El viento, viento de enero, soplaba caliente como desde la boca de un horno, y sin embargo un sudor helado
te pegaba la camisa al cuerpo. La sueñera te paralizaba la lengua y los brazos y las piernas, pero no era
sueñera de sueño. Se te había resecado la boca, sentías una flojedad tensa, una dulzura cargada de
electricidad. Del espejito del Renault colgaba un diablo de alambre, que se bamboleaba con el tridente en la
mano.
Después no reconociste tu propia voz cuando te escuchaste decir: “Si te moves, te quemo”, dejando caer
como martillazos una silaba detrás de otra, ni tu propio brazo cuando hundiste el caño de la Beretta en el
cuello del policía de guardia, ni tus propias piernas cuando fueron capaces de sostenerte sin temblar y luego
fueron también capaces de correr sin darse por enteradas de que una de ella, la pierna izquierda, tenía un
agujero calibre treinta y ocho que atravesaba el tensor del muslo y manaba sangre.
Fuiste el último en salir, vaciaste tres peines de balas antes de meterte al automóvil en marcha y en cada
curva todo se caía y se levantaba y volvía a caer y levantarse, las gomas mordían los cordones de las veredas,
huían hacia atrás las hileras de los árboles y las caras de los edificios, el centello de los faroles; arrojados por el
viento, los pedazos del mundo se atropellaban y se confundían y volaban en ráfagas oscuras.
Y solo entonces, cuando te quedaste hecho un ovillo y jadeando en el asiento de atrás, descubriste,
extenuado y sin asombro, que la primera vez de la violencia es igual a la primera vez que se hace el amor.

Los nadies
Sueñan las pulgas con comprarse un perro y sueñan los nadies con salir de pobres, que algún mágico día
llueva de pronto la buena suerte, que llueva a cántaros la buena suerte; pero la buena suerte no llueve ayer,
ni hoy, ni mañana, ni nunca, ni en lloviznita cae del cielo la buena suerte, por mucho que los nadies la llamen y
aunque les pique la mano izquierda, o se levanten con el pie derecho, o empiecen el año cambiando de
escoba.
Los nadies: los hijos de nadie, los dueños de nada.

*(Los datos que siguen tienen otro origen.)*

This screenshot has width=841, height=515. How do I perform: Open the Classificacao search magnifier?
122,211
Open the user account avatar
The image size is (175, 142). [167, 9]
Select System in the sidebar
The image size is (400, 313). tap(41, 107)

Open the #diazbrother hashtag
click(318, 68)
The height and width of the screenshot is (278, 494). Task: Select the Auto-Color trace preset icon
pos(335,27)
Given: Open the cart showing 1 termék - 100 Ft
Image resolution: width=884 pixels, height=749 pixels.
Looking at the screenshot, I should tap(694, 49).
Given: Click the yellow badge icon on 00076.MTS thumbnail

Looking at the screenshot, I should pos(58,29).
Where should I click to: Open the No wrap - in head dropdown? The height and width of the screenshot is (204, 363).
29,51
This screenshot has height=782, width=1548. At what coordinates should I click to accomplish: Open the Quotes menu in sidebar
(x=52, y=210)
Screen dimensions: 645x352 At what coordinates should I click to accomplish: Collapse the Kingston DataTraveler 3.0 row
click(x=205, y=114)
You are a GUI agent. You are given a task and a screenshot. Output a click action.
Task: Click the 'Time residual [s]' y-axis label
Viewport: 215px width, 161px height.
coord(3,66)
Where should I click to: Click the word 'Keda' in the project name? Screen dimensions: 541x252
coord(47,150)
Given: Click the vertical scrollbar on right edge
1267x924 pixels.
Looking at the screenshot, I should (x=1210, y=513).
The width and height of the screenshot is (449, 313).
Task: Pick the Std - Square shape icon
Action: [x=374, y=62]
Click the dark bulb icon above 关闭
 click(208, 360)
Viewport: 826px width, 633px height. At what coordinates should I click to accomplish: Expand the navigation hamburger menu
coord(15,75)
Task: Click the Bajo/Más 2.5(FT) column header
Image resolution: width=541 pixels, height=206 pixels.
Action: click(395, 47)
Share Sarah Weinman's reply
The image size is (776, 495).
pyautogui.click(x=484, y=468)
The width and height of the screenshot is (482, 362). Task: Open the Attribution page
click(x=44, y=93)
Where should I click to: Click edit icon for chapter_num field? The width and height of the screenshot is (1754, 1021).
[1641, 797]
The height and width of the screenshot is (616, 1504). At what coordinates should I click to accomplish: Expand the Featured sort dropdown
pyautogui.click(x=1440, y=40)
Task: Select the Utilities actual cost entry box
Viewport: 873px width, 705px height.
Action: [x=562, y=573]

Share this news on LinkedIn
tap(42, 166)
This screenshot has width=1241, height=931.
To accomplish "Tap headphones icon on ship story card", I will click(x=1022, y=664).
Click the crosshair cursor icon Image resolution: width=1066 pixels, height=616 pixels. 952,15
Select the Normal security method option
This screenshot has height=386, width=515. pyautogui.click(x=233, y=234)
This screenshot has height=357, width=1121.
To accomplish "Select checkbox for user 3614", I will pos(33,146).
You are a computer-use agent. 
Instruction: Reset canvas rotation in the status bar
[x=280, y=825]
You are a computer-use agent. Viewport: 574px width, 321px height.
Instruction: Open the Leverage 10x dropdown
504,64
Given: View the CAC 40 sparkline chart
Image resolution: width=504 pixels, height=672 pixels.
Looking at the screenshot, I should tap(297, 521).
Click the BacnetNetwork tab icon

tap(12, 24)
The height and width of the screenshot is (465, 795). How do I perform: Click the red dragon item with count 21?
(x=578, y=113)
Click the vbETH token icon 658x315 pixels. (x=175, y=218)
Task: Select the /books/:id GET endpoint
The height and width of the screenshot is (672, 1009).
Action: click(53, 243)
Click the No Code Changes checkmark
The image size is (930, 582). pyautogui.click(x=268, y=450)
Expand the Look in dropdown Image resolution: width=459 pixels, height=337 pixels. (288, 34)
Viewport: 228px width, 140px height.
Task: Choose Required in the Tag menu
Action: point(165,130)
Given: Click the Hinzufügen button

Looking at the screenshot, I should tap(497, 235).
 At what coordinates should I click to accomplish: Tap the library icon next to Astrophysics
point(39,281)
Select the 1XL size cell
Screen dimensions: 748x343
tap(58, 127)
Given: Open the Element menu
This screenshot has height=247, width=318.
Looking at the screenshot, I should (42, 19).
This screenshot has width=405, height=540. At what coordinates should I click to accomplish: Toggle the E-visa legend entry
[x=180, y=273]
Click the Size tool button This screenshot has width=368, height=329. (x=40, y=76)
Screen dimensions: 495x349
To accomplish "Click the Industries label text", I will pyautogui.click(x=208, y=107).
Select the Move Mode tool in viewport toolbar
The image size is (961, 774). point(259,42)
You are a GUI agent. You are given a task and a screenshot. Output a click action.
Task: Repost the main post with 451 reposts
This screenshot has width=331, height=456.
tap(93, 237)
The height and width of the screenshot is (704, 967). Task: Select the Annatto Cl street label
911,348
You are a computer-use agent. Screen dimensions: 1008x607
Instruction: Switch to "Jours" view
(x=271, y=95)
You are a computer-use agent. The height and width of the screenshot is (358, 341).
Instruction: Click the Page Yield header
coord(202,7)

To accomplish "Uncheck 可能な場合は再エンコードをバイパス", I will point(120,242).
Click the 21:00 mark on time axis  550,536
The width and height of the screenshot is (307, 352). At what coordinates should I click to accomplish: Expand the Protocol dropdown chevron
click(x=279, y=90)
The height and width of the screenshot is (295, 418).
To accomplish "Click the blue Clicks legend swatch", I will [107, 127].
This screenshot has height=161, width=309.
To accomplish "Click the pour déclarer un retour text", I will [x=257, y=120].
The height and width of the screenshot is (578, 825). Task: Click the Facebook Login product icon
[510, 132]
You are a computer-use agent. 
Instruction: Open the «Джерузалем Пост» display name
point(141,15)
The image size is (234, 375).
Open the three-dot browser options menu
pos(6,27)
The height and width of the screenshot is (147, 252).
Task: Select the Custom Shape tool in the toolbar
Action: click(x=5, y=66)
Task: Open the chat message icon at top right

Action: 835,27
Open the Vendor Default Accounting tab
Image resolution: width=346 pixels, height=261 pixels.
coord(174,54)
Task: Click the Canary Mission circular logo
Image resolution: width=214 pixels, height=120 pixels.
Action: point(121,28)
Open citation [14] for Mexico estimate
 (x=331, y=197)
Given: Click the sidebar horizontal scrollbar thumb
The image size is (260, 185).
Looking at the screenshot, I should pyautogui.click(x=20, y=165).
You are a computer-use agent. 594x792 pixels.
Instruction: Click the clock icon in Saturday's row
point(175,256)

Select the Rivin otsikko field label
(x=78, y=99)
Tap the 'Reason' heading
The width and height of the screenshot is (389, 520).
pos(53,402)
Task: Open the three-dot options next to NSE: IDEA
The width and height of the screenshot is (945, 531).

Los nadies: los ningunos, los ninguneados, corriendo la liebre, muriendo la vida, jodidos, rejodidos:
Que no son, aunque sean.
Que no hablan idiomas, sino dialectos.
Que no profesan religiones, sino supersticiones.
Que no hacen arte, sino artesanía.
Que no practican cultura, sino folklore.
Que no son seres humanos, sino recursos humanos.
Que no tienen cara, sino brazos.
Que no tienen nombre, sino número.
Que no figuran en la historia universal, sino en la crónica roja de la prensa local.
Los nadies, que cuestan menos que la bala que los mata.